Minas Gerais em chamas: Estado registra explosão de queimadas
Minas Gerais está pegando fogo. O Estado já é o sétimo do País com mais incidência de queimadas em agosto, segundo dados do Instituto Nacional de Pesquisas Espaciais (Inpe). Do dia 1º deste mês até esta sexta-feira (23) já foram identificados, via satélite, 1.520 focos de incêndio.
Antes deste posto vêm os estados cobertos pela floresta Amazônica e pelo Pantanal, também em chamas. Agora, Minas Gerais chega para completar o ranking de áreas verdes queimadas, colocando na lista seus biomas de Mata Atlântica, Cerrado e Caatinga.
Somente em agosto, o Corpo de Bombeiros de Minas Gerais já foi chamado para atender 3.470 ocorrências de incêndios em vegetação. O total deste ano que ainda está em curso já supera as queimadas registradas em todo o ano passado. Se entre janeiro e os 22 primeiros dias de agosto de 2024 foram 17.595 ocorrências, nos 12 meses de 2023 foram 17.135 chamados.
Em Minas, o fogo percorre todas as instâncias de poder. Há ocorrências de incêndio em vegetações sob jurisdição dos municípios, como o Parque Ursulina de Andrade Mello, no bairro Castelo, em Belo Horizonte, em áreas verdes sob proteção do Estado, como o Monumento Natural Estadual Serra da Moeda, na região Central de Minas, e em parques nacionais, como o da Serra do Cipó. Neste último, o fogo consumiu, em quatro dias, cerca de 8.500 hectares de vegetação. O local chegou a ser fechado.
No Parque Ursulina de Mello, a Prefeitura de Belo Horizonte (PBH) informou que foi registrado um incêndio entre os dias 10 e 11 de julho. Moradores da região, no entanto, afirmam que focos de fogo também têm acontecido em agosto.

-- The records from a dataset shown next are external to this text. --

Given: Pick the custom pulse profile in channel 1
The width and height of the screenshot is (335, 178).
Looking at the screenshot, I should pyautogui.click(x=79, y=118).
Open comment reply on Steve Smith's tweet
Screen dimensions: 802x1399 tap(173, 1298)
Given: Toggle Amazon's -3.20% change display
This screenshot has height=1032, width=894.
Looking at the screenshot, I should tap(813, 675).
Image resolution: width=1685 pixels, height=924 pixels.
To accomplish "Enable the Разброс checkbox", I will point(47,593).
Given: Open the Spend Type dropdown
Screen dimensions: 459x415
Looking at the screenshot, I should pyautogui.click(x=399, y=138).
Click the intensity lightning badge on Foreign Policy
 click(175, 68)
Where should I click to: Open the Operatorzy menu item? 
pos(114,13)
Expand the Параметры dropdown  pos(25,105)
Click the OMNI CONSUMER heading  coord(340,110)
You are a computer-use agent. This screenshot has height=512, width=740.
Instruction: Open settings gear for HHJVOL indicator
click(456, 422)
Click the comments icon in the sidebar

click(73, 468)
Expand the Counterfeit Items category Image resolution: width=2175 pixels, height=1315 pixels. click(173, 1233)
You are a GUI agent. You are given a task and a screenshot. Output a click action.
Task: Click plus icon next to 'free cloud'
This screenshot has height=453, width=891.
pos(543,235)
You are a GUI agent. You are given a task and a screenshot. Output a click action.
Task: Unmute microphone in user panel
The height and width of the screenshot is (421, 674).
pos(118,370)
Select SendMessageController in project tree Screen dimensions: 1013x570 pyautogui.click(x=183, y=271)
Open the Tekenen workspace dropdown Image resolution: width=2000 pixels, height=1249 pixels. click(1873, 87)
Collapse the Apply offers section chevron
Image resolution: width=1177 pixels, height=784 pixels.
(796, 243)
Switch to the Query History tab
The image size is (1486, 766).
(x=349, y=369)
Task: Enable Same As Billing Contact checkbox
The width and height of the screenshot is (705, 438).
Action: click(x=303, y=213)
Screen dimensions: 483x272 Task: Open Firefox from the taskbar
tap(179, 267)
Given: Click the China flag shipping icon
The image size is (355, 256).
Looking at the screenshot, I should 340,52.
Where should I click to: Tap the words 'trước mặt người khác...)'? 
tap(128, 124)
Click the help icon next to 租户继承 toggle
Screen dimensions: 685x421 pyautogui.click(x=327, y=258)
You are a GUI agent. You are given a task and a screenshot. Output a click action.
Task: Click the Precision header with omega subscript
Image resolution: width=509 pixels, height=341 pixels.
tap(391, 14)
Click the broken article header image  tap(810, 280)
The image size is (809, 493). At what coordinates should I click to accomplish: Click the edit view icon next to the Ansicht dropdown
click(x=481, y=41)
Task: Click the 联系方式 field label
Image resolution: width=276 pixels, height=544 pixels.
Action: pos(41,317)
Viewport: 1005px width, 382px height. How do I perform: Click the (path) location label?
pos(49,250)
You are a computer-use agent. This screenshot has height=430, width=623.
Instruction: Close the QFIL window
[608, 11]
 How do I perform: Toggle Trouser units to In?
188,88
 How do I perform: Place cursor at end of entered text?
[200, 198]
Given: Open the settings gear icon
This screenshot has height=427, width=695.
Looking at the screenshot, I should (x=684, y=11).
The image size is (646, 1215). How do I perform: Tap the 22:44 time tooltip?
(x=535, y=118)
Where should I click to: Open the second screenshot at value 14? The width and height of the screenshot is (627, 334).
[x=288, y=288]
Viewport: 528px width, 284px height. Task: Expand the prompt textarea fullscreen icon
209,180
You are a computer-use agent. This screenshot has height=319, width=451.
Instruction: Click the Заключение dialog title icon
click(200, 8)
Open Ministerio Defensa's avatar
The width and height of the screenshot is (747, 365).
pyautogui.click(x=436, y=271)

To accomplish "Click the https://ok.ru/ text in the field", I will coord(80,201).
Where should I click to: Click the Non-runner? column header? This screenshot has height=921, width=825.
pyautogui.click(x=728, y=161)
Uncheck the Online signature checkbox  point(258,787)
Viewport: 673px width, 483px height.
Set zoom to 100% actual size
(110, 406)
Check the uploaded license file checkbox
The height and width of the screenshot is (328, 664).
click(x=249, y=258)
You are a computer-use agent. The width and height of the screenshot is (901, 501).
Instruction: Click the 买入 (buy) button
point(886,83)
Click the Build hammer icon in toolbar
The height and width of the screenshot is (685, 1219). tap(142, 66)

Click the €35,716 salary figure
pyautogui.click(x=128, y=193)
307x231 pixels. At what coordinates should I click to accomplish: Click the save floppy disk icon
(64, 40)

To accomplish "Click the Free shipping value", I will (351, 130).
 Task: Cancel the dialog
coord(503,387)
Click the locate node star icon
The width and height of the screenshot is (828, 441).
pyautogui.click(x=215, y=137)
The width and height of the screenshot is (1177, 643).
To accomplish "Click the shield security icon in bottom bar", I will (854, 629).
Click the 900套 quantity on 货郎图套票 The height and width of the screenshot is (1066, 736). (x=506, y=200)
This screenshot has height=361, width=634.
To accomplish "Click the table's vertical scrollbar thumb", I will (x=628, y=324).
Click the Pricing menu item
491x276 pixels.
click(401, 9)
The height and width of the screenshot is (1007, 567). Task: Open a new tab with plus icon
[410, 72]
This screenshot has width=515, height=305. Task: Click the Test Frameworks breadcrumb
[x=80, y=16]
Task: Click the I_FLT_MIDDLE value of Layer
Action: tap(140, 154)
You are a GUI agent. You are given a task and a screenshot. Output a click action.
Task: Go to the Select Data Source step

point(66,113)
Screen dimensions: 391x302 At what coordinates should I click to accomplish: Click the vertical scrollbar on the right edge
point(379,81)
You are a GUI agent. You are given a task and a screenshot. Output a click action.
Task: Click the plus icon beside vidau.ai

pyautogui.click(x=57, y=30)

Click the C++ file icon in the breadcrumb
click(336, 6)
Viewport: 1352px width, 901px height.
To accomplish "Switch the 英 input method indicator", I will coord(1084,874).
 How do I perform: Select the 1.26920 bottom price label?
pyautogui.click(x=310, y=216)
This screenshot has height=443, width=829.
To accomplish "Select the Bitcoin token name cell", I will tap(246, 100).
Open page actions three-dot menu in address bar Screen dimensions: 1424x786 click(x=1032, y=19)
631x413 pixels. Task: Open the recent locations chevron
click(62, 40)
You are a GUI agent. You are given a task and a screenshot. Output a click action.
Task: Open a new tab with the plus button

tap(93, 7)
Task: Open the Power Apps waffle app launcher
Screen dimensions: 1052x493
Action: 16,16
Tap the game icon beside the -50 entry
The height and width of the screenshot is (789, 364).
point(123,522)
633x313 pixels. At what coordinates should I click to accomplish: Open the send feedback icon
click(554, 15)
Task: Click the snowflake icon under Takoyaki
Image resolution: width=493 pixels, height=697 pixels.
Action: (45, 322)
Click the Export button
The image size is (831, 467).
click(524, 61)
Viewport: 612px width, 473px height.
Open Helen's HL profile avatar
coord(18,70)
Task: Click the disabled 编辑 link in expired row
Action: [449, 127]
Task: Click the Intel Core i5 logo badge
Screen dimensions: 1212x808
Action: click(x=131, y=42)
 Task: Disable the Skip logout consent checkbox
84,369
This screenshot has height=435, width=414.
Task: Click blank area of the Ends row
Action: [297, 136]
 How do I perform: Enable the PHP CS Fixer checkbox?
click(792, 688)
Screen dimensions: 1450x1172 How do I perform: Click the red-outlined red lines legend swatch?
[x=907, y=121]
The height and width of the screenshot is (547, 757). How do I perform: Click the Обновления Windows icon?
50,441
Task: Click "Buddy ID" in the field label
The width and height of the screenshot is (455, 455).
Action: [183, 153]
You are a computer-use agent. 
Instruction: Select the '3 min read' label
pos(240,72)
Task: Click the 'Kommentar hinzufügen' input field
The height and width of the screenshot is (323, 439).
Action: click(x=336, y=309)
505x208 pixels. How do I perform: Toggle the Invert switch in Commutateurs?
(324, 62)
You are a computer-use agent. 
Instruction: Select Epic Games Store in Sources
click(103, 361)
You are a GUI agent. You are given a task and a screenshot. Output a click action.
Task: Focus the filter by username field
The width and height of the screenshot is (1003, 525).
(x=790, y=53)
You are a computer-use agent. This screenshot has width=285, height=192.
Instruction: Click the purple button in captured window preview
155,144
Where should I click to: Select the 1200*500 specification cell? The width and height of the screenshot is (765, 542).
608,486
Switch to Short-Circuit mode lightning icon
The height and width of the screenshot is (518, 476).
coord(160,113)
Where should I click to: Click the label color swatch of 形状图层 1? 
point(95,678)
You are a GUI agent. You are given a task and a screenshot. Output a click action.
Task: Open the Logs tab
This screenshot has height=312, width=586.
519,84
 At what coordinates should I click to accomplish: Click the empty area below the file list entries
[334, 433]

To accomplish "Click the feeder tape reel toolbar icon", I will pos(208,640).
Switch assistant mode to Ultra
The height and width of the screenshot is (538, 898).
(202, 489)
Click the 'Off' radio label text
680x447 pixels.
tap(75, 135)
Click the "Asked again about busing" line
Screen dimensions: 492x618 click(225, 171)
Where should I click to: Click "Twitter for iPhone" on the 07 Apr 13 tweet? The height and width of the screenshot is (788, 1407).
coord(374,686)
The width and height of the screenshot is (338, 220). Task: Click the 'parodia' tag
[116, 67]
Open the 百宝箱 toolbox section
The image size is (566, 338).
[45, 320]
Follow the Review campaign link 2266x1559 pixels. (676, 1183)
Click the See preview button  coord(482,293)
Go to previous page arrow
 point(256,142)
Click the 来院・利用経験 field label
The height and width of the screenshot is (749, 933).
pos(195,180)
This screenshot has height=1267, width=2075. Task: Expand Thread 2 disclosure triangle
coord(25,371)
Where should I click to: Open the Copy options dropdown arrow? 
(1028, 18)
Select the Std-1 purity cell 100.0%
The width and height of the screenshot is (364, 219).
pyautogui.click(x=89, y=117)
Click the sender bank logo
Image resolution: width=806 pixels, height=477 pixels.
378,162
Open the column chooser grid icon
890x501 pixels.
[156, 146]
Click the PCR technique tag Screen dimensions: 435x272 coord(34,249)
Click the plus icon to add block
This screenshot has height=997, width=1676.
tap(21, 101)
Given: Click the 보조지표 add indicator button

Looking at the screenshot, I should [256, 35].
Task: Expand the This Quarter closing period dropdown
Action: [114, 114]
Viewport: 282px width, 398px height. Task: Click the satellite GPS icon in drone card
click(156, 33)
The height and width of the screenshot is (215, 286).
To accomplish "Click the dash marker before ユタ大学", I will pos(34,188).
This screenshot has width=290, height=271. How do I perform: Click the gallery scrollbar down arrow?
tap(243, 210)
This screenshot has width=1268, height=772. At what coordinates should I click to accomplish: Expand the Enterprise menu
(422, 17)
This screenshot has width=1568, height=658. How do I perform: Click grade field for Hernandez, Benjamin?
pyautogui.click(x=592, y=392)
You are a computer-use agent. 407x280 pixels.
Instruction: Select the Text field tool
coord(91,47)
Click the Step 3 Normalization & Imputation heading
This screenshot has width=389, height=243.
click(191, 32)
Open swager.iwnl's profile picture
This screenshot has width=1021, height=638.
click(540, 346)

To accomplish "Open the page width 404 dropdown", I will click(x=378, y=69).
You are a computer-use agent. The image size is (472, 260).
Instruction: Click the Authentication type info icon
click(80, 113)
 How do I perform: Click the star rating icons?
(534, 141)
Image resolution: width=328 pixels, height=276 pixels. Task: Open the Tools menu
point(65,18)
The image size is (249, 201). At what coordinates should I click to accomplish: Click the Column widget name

Ali, as chamas destruíram 20% de uma área verde total de 312 mil metros quadrados (ou 31,2 hectares). Isso equivale a seis hectares de mata queimada.
Para se ter uma ideia, somente nesta sexta-feira (23), os bombeiros mineiros atuam para apagar incêndios em todos estes locais:
- Parque Estadual Serra do Brigadeiro;
- Parque Estadual Serra do Papagaio;
- Reserva da Vida Silvestre Macaúbas;
- Monumento Natural Estadual Gruta Rei do Mato;
- Monumento Natural Estadual Serra da Piedade;
- APA SUL RMBH (Serra do Gandarela);
- Parque Estadual do Itacolomi;
- Parque Estadual Serra do Cabral.
Até essa quinta-feira (22), eram acrescidos a esta lista, ainda, a Serra da Moeda, o Monumento Natural do Itatiaia e o Parque Estadual do Rola Moça.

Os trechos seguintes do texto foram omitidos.